Funds for massive investment in health, social care, council housing and the civil emergency services could have been funded from immediate increases in Corporation Tax and Capital Gains Tax and the introduction of a Financial Transactions Tax. 

Instead, he set a Corporation Tax trap for Keir Starmer and his timid Shadow Chancellor which they fell into while rushing to defend astronomical profits in the City of London.   

An extra 21p a week in the full National Living Wage and £19.24p a week in Universal Credit pale in contrast to the extra £65 billion announced for economic and business support. 

In reality, the Covid pandemic has exposed the contradictions of British capitalism.

This Budget will do next to nothing to end chronic underinvestment in the NHS and the privatised elderly care system.
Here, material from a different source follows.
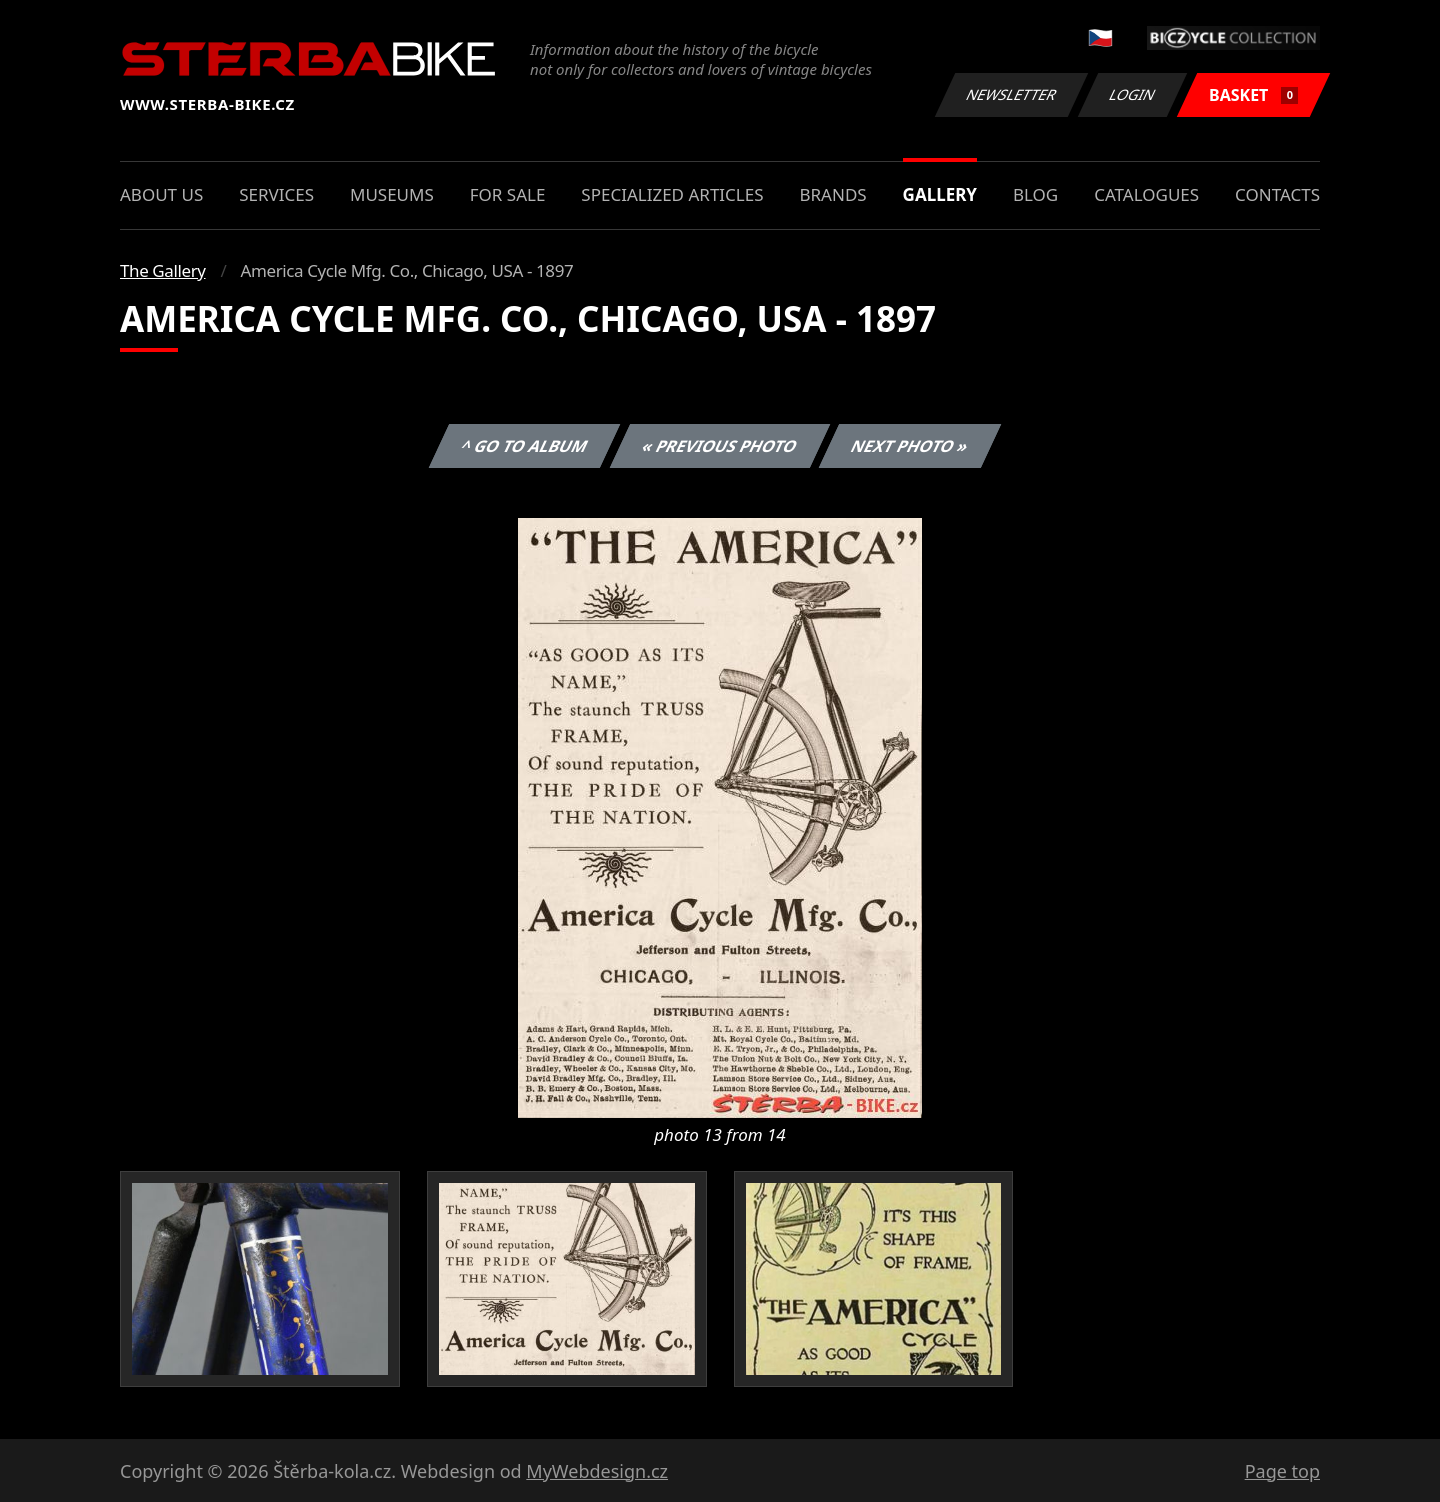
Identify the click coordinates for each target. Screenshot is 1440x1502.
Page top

Nor will it abolish poverty pay for key and front-line workers or halt the resurgence in child poverty.  

The British economy, with its emphasis on financial services, privatisation, overseas investments and anti-trade union laws, has shown itself incapable of meeting the challenge of a public health crisis. 

Only a planned socialist economy would have prioritised the production of hospital beds, medical equipment, drugs and communication networks to protect the people over huge public subsidies to protect corporate profits.